Supplied entries ->
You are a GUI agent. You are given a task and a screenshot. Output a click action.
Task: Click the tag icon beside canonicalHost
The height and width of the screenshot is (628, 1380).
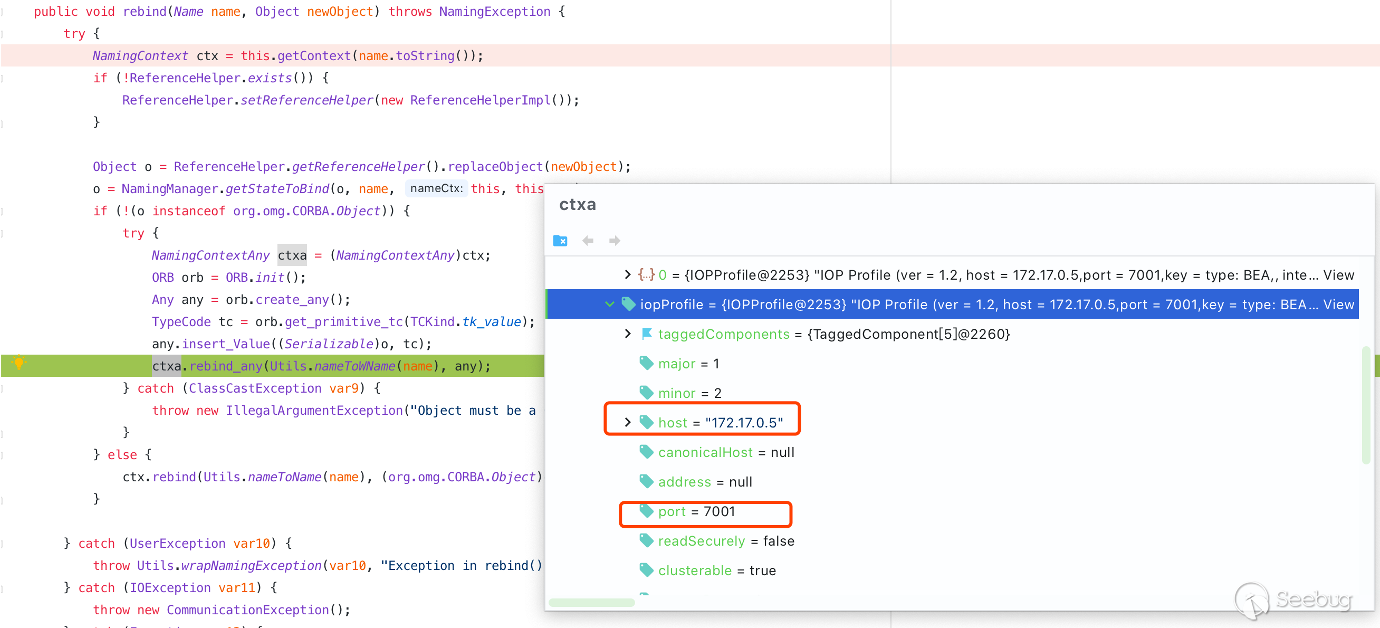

...

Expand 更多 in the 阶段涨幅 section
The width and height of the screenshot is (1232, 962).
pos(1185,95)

...

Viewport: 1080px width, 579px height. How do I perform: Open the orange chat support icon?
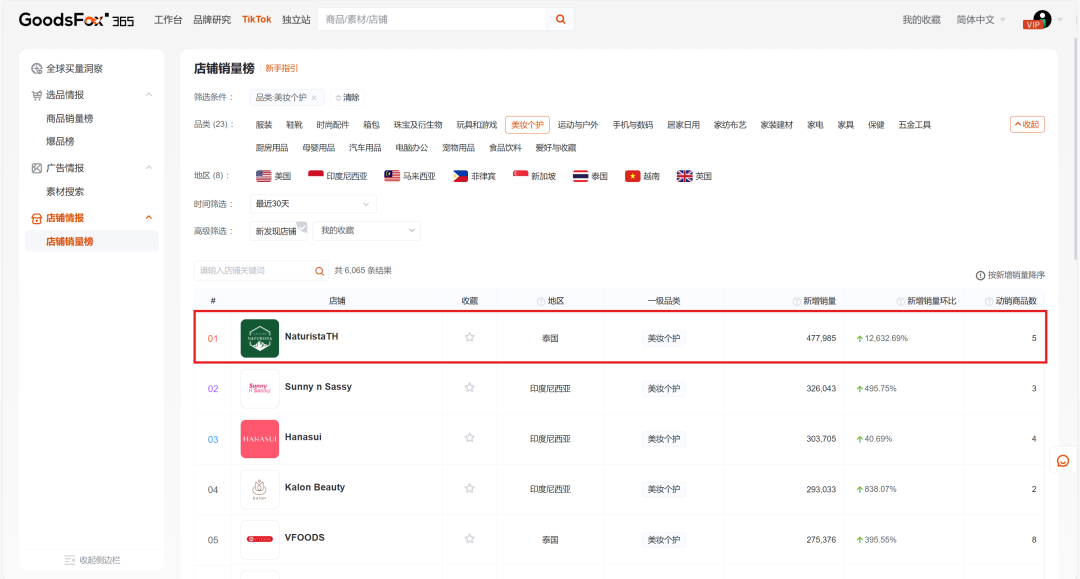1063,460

What the task asks ->
Look above for the line holding "You are a GUI". Print it and every line after it, exactly, through the line holding "The height and".

Result of the exercise ->
You are a GUI agent. You are given a task and a screenshot. Output a click action.
Task: Click the tag icon beside canonicalHost
The height and width of the screenshot is (628, 1380).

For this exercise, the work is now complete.